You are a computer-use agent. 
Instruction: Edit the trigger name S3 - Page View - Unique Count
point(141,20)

--

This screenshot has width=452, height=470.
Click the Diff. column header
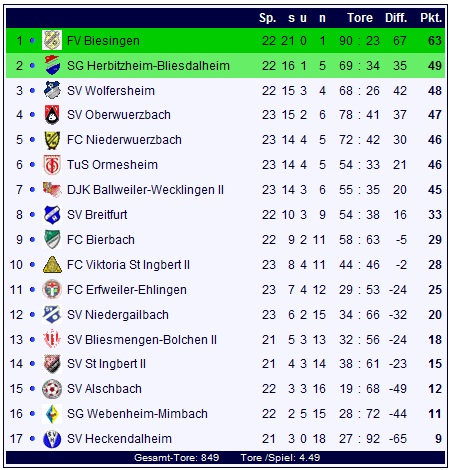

...

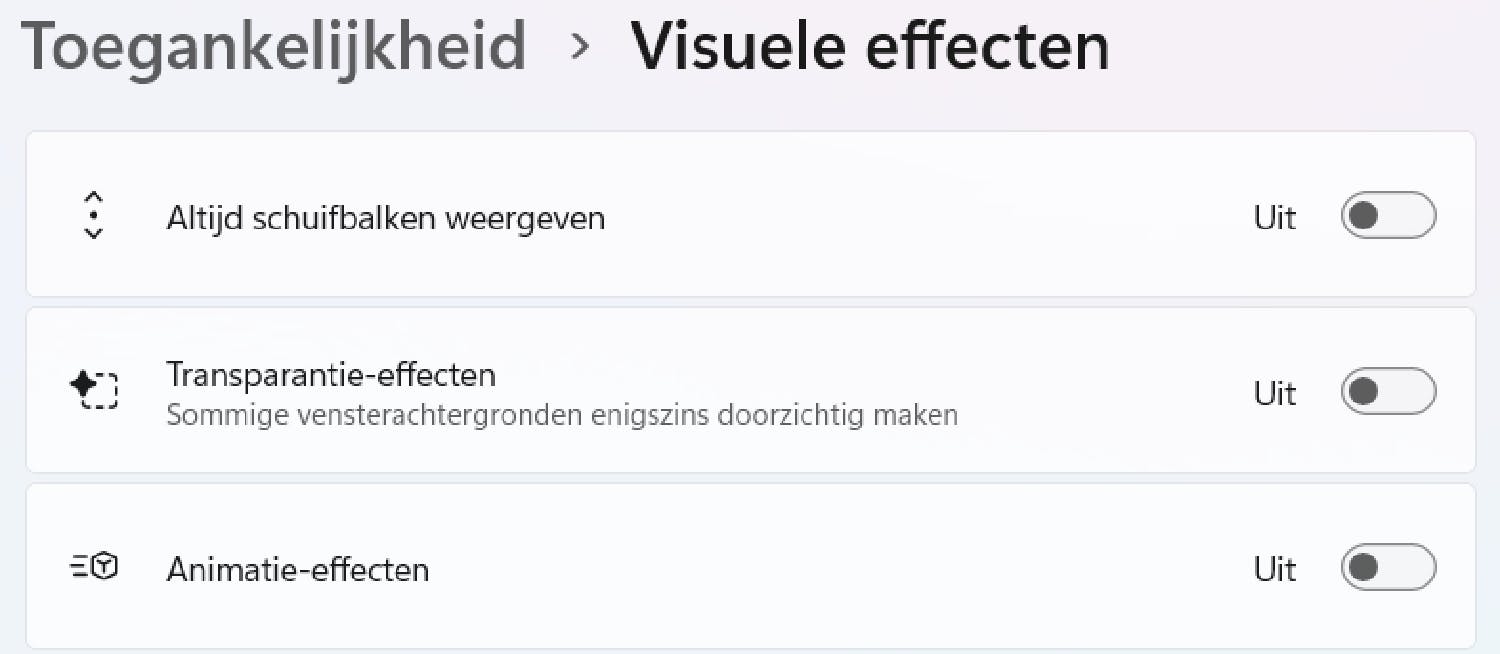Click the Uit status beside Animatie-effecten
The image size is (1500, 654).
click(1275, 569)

■ **PROBLEM DESCRIPTION**
Please copy the lines in the records above between the one holding "This screenshot has width=452, height=470." and the one holding "Click the Diff. column header", inclusive, exactly and with no other line.

■ **SOLUTION BELOW**
This screenshot has width=452, height=470.
Click the Diff. column header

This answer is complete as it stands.